Amazon says it removed 4 billion bad listings from its site in 2021

E-commerce giant, Amazon, has reportedly claimed that it got rid of over 3 million false products from its website and also prevented over 4 billion bad listings from coming onto its site last year. The numbers were supposedly unveiled in the firm’s second annual report.

According to reports, in comparison, Amazon had prevented 10 billion such listings and scraped 2 million fake products back in 2020.

The online retailer also saw a decline in intellectual property infringement complaints last year, and an increase in the number of active brands on its platform.

As per the report, Amazon thwarted over 2.5 million attempts at creating false accounts on its third-party marketplace.
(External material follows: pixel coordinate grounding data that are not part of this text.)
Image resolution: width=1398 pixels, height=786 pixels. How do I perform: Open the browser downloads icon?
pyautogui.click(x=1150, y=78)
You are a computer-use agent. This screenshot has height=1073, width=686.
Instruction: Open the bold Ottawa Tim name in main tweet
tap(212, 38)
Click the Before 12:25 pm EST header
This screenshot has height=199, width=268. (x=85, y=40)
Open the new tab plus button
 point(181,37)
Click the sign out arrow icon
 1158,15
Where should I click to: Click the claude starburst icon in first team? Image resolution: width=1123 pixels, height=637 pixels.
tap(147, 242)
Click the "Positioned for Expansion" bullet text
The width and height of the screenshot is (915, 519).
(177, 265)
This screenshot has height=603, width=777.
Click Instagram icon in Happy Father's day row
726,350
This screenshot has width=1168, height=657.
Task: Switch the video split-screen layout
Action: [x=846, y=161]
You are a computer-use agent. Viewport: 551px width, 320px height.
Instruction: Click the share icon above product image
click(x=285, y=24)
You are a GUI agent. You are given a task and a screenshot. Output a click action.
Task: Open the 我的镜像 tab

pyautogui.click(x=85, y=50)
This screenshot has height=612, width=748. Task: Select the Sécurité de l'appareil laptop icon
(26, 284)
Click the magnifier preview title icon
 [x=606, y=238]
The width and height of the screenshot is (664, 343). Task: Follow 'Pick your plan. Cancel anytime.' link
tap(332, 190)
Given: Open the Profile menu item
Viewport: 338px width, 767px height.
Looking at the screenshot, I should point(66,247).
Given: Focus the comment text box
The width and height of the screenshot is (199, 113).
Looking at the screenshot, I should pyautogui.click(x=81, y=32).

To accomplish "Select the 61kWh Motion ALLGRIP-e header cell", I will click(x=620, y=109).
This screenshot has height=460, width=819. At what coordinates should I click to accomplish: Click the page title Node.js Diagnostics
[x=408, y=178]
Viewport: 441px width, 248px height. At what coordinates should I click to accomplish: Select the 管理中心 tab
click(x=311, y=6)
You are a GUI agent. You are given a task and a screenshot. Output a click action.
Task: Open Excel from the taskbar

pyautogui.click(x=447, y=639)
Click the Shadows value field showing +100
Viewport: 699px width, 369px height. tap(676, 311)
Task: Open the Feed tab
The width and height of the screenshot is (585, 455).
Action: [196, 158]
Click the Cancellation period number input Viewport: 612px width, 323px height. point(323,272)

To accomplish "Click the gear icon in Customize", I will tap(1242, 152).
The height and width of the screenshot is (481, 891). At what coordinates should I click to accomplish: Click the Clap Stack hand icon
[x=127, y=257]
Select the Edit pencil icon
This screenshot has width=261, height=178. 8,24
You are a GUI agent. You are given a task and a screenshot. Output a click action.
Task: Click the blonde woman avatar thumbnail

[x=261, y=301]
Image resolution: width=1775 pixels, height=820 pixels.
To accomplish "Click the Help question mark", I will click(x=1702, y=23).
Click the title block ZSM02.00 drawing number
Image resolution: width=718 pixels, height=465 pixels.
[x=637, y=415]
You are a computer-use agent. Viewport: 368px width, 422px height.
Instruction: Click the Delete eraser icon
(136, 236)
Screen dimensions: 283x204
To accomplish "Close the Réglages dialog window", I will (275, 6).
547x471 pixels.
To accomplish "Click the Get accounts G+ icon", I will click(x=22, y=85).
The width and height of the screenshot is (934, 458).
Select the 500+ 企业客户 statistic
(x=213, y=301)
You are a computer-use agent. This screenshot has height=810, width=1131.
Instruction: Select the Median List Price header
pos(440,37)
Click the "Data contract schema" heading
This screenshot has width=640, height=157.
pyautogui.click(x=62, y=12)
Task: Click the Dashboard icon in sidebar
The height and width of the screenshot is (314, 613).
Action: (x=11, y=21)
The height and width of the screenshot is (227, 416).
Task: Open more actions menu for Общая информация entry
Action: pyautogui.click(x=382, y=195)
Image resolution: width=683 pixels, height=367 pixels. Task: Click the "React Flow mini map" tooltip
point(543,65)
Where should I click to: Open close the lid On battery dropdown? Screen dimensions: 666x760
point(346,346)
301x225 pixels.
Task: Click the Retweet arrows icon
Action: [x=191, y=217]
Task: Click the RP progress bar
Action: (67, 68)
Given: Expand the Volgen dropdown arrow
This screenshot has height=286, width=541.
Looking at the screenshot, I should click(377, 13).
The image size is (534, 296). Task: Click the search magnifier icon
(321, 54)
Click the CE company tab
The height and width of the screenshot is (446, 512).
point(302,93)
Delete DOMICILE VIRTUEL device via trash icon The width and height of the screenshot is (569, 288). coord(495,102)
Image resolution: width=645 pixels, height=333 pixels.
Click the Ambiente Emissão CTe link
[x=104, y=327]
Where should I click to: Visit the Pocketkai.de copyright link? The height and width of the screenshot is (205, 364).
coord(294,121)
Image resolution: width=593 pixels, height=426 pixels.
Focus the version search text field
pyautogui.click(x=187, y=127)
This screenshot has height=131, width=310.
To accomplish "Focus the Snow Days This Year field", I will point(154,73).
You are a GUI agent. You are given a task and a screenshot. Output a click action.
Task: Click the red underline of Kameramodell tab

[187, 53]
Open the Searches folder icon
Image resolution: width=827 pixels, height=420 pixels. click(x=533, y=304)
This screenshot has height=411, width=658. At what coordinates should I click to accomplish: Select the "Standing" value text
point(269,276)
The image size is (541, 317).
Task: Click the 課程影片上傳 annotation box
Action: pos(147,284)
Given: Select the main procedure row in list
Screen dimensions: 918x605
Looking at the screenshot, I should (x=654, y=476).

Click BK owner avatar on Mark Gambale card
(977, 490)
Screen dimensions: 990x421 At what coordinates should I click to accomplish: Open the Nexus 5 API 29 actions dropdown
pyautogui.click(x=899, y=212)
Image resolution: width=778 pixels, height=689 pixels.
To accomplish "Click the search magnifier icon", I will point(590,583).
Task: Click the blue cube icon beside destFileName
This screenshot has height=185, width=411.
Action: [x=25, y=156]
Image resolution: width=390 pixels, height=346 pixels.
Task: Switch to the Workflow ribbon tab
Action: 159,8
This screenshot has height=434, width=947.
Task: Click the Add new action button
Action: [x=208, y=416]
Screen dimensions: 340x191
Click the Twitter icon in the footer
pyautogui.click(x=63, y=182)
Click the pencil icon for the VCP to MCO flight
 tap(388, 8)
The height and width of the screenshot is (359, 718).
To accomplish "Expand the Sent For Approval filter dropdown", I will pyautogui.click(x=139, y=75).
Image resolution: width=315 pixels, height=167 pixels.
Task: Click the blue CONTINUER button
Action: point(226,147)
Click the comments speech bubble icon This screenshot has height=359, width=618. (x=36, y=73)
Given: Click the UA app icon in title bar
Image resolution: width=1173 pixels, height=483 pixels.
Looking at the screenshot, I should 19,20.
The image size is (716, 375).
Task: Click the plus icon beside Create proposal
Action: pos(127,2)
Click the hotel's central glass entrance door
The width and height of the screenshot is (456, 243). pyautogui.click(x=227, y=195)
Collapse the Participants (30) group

In comparison to the number of attempts that were stopped in 2020, the latest instances of the phenomenon have shown a 58% decline, which the firm says is due to the vetting process along with other methods it has deployed to deter bad actors.

While counterfeit sellers have been plaguing e-commerce platforms for quite a while, Amazon has boosted efforts to tackle the issue in recent years, following increased scrutiny from lawmakers and brands pressing for an anti-counterfeit legislation.

In its report, the American firm highlighted that it launched a program in 2021 that requires a one-on-one conversation with an Amazon team member for verification purposes, making it more difficult for bad actors to sign up for selling accounts.

In addition to that, the company will also verify the seller’s physical location and payment instruments and detect any potentially risky accounts with machine learning.

Last year, Amazon claimed that it spent over $900 million in pushing back against fraud, and also sued, or referred, over 600 sellers for a probe in the US and China, among other places.

As per e-commerce research company, Marketplace Pulse, since late 2020, the share of leading China-based merchants has been gradually declining on Amazon’s third-party marketplace.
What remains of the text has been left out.